▸ Stored data
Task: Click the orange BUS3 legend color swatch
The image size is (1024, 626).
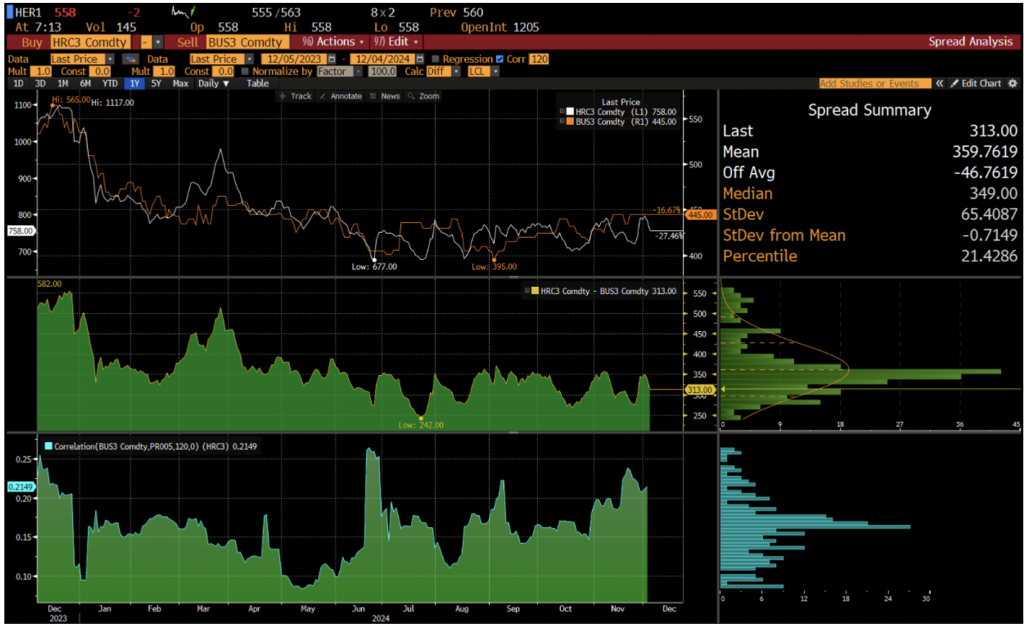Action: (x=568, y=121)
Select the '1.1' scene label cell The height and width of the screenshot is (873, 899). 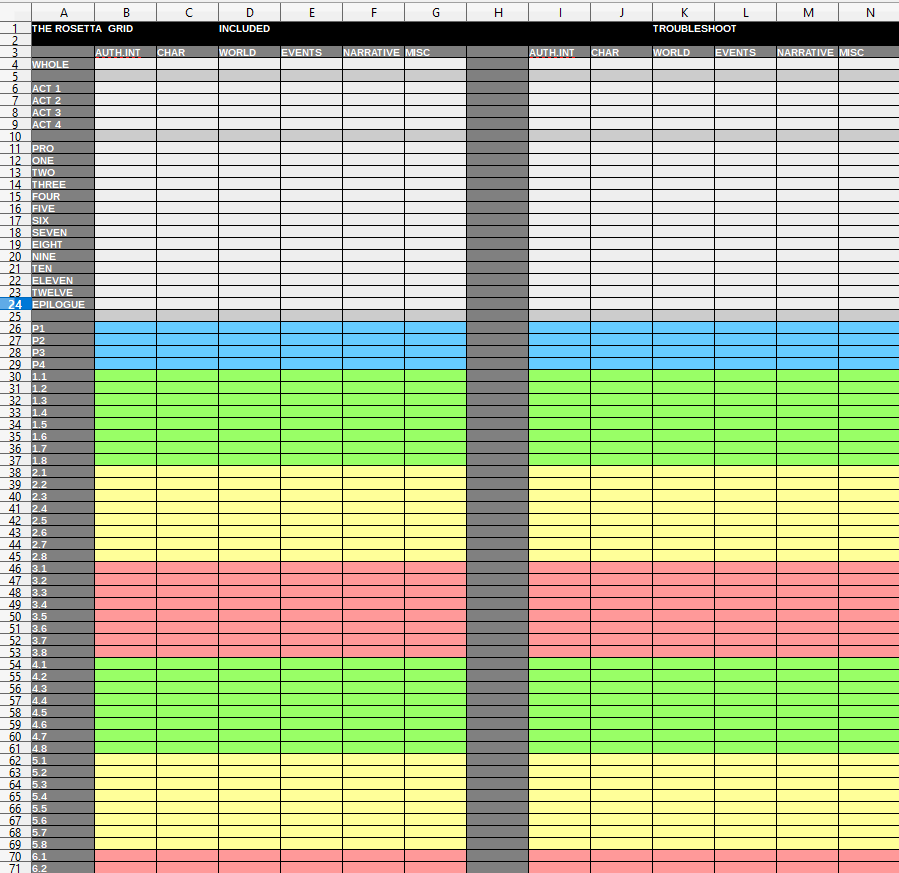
---
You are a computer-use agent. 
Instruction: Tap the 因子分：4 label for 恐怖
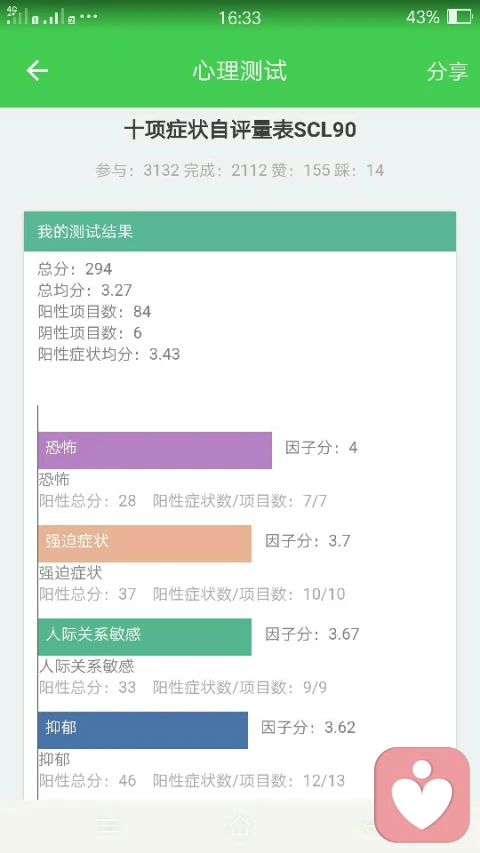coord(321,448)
--
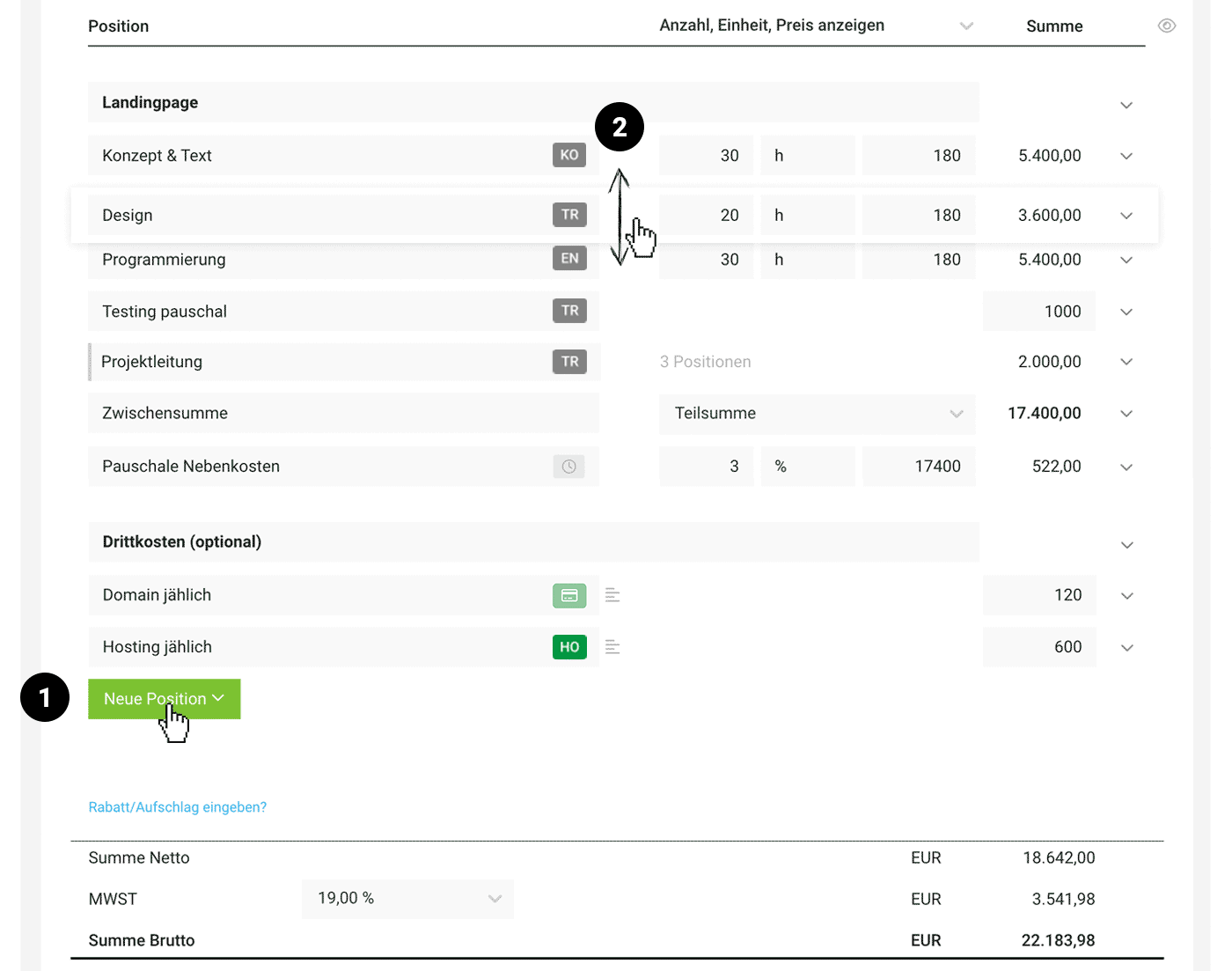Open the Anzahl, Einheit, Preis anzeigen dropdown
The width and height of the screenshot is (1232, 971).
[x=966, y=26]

▸ Description of the task
Could you output the stretch of the entries that opens with the line containing "Task: Click the" and closes with the line containing "Select the '1.1'" as a JSON list of strings, one string per line, with blank lines and the pictures left out?

▸ The answer
[
  "Task: Click the orange BUS3 legend color swatch",
  "The image size is (1024, 626).",
  "Action: (x=568, y=121)",
  "Select the '1.1' scene label cell The height and width of the screenshot is (873, 899). "
]